The answer to this depends on the filesystem being used. I've been using UFS for / for ever since I started using FreeBSD (2.0.5) in 1995. At some point in the 1990's rather than install a new machine from scratch I started restoring, using dump piped to restore via rsh and later ssh, all my filesystems from one machine to the new machine, simply updating fstab and rc.conf to have a cloned machine with little effort.
My current laptop, which its filesystems trace their lineage back to that day I cloned my now "prod" machine to my laptop, cloned its new 1 TB SSD from 1 TB hard disk using the same basic approach until this last time.
This time around I used gmirror after booting my old hard disk off USB. gmirror create (not gmirror label) allowed me to do the same while multitasking.
ZFS pools are copied using zfs send | zfs receive.
With this last migration I removed the hard disk, installing it into a USB enclosure and installing the new SSD into the laptop. Then boot my FreeBSD off the USB enclosure -- I use UFS labels while ZFS discovers the zpool. I partitioned the new SSD.
I copied the Windows partition using dd(1).
I then removed the USB and booted each partition to make sure each worked, which they did.
The amount of work I had to was minimal. Though it took most of the night (or maybe not, the zfs send | zfs receive probably finished long before I woke) to copy from hard disk to SSD while I slept.
For ZFS I had to export the pool. Then import the new pool using the old pool's name -- renaming pools on import is a handy feature. That had to be done in single user state because the zpool cache file resides in /etc/zfs. I suppose a person could have done this after the export/import and simply copied the file, saving a reboot. Though the approach I took guarantees that the rename will take without unforeseen problems.

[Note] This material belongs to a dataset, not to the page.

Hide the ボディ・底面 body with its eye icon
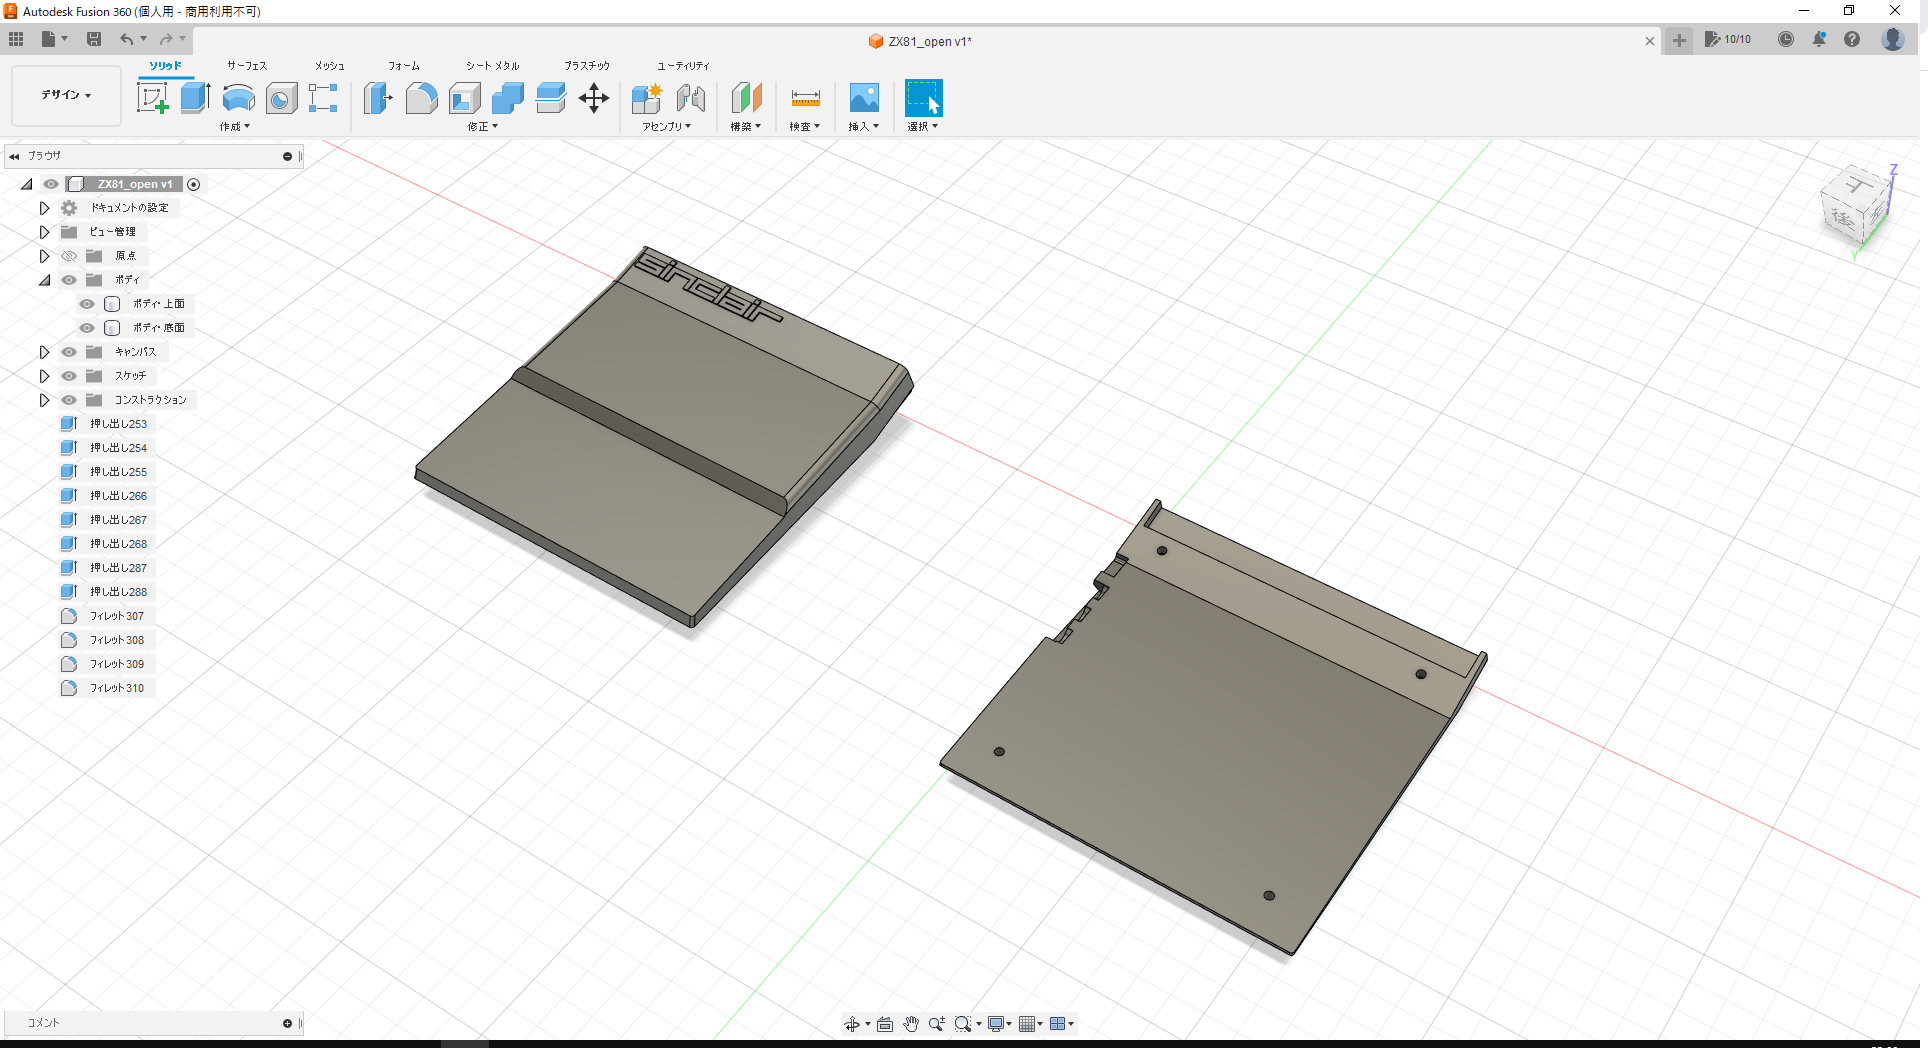Screen dimensions: 1928x1048 (x=87, y=327)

Booting each partition, the three FreeBSD partitions first and finally the Windows partition, it's like the laptop never missed a beat.
Because I use this approach, I haven't installed a new FreeBSD from ISO on my physical hardware for a long time. It's the lazy approach and I'd rather it copy my data while I sleep.
BTW, I've used this same approach back in the day for Solaris UFS and Tru64 UFS when migrating or updating those operating systems too. This approach was not initially developed for FreeBSD. We can do the same with Linux albeit boot blocks are handled differently because of GRUB but copying /boot using this approach and Linux's LVM pvmove will work just as effectively. I've used this approach on not just FreeBSD professionally at $JOB for decades. The idea was borne out by the fact that this is how IBM mainframe upgrades or patches operating systems and the first complaint I made to UNIX vendors when my career switched in the 1990's. It's a time saver. On the mainframe we typically clone, then upgrade. Sun developed the boot environment approach initially to address this problem for UFS and later when ZFS was introduced, and now in FreeBSD.
I tend to think my constant griping and complaining to the Sun systems engineers back in the day may have interested someone enough to send the dissatisfaction upstream to their Online Disksuite developers. Then again, maybe not.
The old hard disk was repurposed for backups.